Bij de oprichting van de NAF in 1942 werd het vermogen van opgeheven vakverenigingen van werkgevers en werknemers en andere maatschappelijke organisaties, zoals politieke partijen en welzijnsorganisaties overgeheveld naar het Nederlandsch Arbeidsfront.
Na de oorlog had de regeringscommissaris die aangesteld was voor de liquidatie van het NAF, tot taak het in 1942 in beslag genomen bezit weer terug te geven aan de opgeheven bonden en hen in hun rechten te herstellen. Daartoe moest allereerst een inventarisatie gemaakt worden van de in de zomer van 1945 nog aanwezige boedel van het NAF. De inmiddels heropgerichte bonden, of de rechtsopvolgers van enkele van hen, dienden claims voor de teruggave van hun bezittingen in.
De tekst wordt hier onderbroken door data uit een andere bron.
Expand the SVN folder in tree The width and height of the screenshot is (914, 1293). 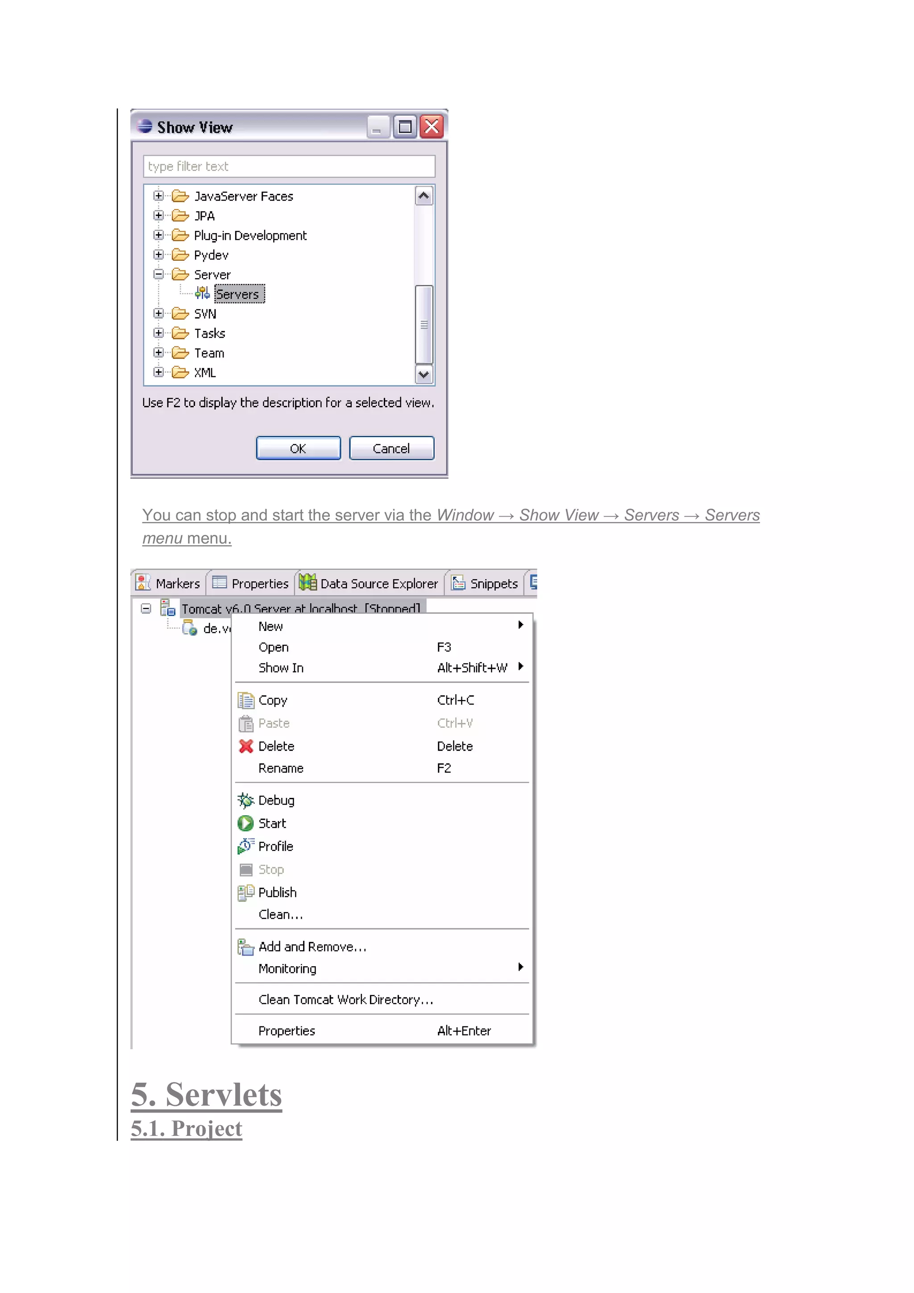tap(159, 313)
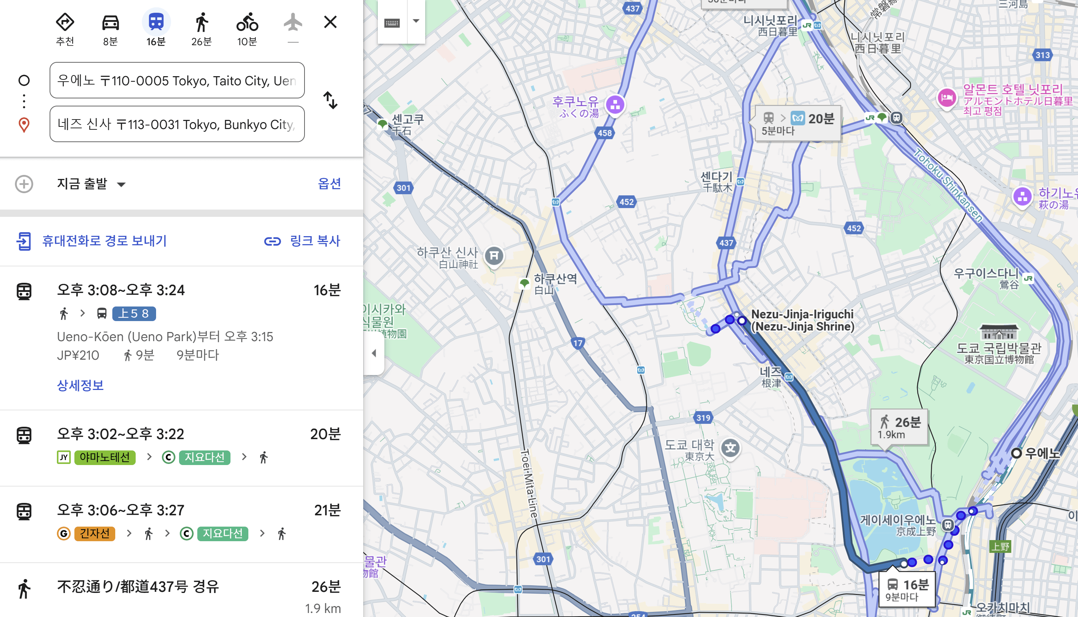Open the 지금 출발 departure time dropdown
The width and height of the screenshot is (1078, 617).
(x=91, y=184)
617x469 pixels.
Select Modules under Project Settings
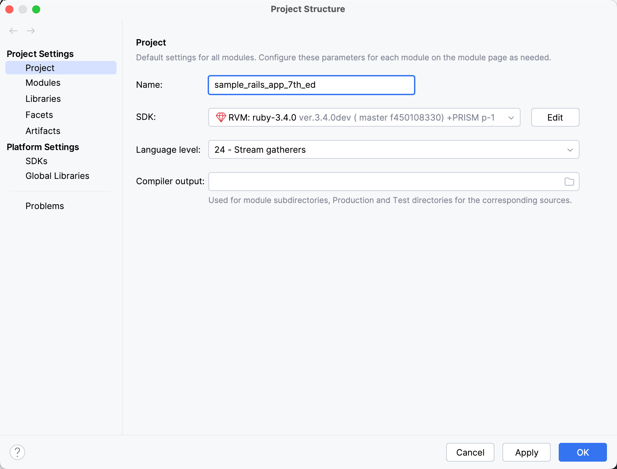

Door talloze complicaties, met name de sinds 1942 plaats hebbende mutaties in de bezittingen van het NAF en de chaotische administratie van deze organisatie, duurde de afwikkeling van al deze vorderingen tot eind 1960.
De taak van het liquidatiebureau bestond vrijwel geheel uit administratief beheer van de boedel van het NAF en het geleidelijk retourneren van de eigendommen van de verschillende bonden, vaak nadat hierover door de Raad voor het Rechtsherstel was beslist. Vooral voor het effectenbezit van het NAF bracht dit een grote administratie mee, omdat van elk stuk de herkomst moest worden nagegaan.
Hacke werd door het Nederlandsche Beheersinstituut ook aangesteld als speciaal beheerder over de vermogens van voormalige personeelsleden van de NAF.